### Exercise details
Convert the lines below into a numbered list, omitting any blank lines.

Items from a dataset
◆ ◆ ◆

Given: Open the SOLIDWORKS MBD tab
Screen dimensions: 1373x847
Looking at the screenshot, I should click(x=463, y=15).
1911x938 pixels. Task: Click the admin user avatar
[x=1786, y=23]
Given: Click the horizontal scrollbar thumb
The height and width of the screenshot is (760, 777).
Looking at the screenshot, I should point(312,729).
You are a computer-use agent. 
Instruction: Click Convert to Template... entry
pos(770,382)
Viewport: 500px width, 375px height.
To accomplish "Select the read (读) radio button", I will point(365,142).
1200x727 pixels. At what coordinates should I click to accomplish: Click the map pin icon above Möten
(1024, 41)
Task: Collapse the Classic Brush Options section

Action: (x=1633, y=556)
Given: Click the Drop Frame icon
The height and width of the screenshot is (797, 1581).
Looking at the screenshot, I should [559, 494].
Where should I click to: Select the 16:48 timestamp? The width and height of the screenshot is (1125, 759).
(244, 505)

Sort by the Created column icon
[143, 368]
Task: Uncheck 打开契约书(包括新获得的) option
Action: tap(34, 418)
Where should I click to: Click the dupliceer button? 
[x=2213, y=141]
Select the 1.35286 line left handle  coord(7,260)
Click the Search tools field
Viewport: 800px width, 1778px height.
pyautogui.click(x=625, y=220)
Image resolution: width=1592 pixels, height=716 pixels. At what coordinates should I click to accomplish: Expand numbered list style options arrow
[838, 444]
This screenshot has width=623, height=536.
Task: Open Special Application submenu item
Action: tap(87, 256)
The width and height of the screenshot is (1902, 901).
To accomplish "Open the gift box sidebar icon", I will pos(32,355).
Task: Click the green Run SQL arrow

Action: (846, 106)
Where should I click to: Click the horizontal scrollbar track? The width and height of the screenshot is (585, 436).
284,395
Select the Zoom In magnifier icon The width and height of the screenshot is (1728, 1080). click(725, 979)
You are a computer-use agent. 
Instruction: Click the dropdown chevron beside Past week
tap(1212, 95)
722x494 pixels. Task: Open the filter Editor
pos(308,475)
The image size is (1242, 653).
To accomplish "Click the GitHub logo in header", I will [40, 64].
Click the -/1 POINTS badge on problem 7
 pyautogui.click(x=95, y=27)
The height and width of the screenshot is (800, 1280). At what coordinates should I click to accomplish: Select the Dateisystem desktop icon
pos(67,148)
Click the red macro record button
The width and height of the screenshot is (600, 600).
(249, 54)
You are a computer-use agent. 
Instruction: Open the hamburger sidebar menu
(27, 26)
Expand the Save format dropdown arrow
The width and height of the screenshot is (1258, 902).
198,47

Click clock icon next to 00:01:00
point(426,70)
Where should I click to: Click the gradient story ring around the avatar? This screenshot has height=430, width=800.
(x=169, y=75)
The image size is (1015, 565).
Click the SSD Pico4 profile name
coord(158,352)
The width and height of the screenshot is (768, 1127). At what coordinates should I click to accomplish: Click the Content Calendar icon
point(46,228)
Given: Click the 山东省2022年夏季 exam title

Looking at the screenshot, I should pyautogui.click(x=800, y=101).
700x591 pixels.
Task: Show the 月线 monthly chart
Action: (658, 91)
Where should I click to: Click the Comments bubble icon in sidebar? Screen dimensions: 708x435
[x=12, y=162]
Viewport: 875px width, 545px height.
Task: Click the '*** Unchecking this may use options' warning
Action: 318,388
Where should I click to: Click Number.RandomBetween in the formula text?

◆ ◆ ◆

### Exercise response
1. Given: Open the SOLIDWORKS MBD tab
2. Screen dimensions: 1373x847
3. Looking at the screenshot, I should click(x=463, y=15).
4. 1911x938 pixels. Task: Click the admin user avatar
5. [x=1786, y=23]
6. Given: Click the horizontal scrollbar thumb
7. The height and width of the screenshot is (760, 777).
8. Looking at the screenshot, I should point(312,729).
9. You are a computer-use agent. 
10. Instruction: Click Convert to Template... entry
11. pos(770,382)
12. Viewport: 500px width, 375px height.
13. To accomplish "Select the read (读) radio button", I will point(365,142).
14. 1200x727 pixels. At what coordinates should I click to accomplish: Click the map pin icon above Möten
15. (1024, 41)
16. Task: Collapse the Classic Brush Options section
17. Action: (x=1633, y=556)
18. Given: Click the Drop Frame icon
19. The height and width of the screenshot is (797, 1581).
20. Looking at the screenshot, I should [559, 494].
21. Where should I click to: Select the 16:48 timestamp? The width and height of the screenshot is (1125, 759).
22. (244, 505)
23. Sort by the Created column icon
24. [143, 368]
25. Task: Uncheck 打开契约书(包括新获得的) option
26. Action: tap(34, 418)
27. Where should I click to: Click the dupliceer button? 
28. [x=2213, y=141]
29. Select the 1.35286 line left handle  coord(7,260)
30. Click the Search tools field
31. Viewport: 800px width, 1778px height.
32. pyautogui.click(x=625, y=220)
33. Image resolution: width=1592 pixels, height=716 pixels. At what coordinates should I click to accomplish: Expand numbered list style options arrow
34. [838, 444]
35. This screenshot has width=623, height=536.
36. Task: Open Special Application submenu item
37. Action: tap(87, 256)
38. The width and height of the screenshot is (1902, 901).
39. To accomplish "Open the gift box sidebar icon", I will pos(32,355).
40. Task: Click the green Run SQL arrow
41. Action: (846, 106)
42. Where should I click to: Click the horizontal scrollbar track? The width and height of the screenshot is (585, 436).
43. 284,395
44. Select the Zoom In magnifier icon The width and height of the screenshot is (1728, 1080). click(725, 979)
45. You are a computer-use agent. 
46. Instruction: Click the dropdown chevron beside Past week
47. tap(1212, 95)
48. 722x494 pixels. Task: Open the filter Editor
49. pos(308,475)
50. The image size is (1242, 653).
51. To accomplish "Click the GitHub logo in header", I will [40, 64].
52. Click the -/1 POINTS badge on problem 7
53.  pyautogui.click(x=95, y=27)
54. The height and width of the screenshot is (800, 1280). At what coordinates should I click to accomplish: Select the Dateisystem desktop icon
55. pos(67,148)
56. Click the red macro record button
57. The width and height of the screenshot is (600, 600).
58. (249, 54)
59. You are a computer-use agent. 
60. Instruction: Open the hamburger sidebar menu
61. (27, 26)
62. Expand the Save format dropdown arrow
63. The width and height of the screenshot is (1258, 902).
64. 198,47
65. Click clock icon next to 00:01:00
66. point(426,70)
67. Where should I click to: Click the gradient story ring around the avatar? This screenshot has height=430, width=800.
68. (x=169, y=75)
69. The image size is (1015, 565).
70. Click the SSD Pico4 profile name
71. coord(158,352)
72. The width and height of the screenshot is (768, 1127). At what coordinates should I click to accomplish: Click the Content Calendar icon
73. point(46,228)
74. Given: Click the 山东省2022年夏季 exam title
75. Looking at the screenshot, I should pyautogui.click(x=800, y=101).
76. 700x591 pixels.
77. Task: Show the 月线 monthly chart
78. Action: (658, 91)
79. Where should I click to: Click the Comments bubble icon in sidebar? Screen dimensions: 708x435
80. [x=12, y=162]
81. Viewport: 875px width, 545px height.
82. Task: Click the '*** Unchecking this may use options' warning
83. Action: 318,388
84. Where should I click to: Click Number.RandomBetween in the formula text?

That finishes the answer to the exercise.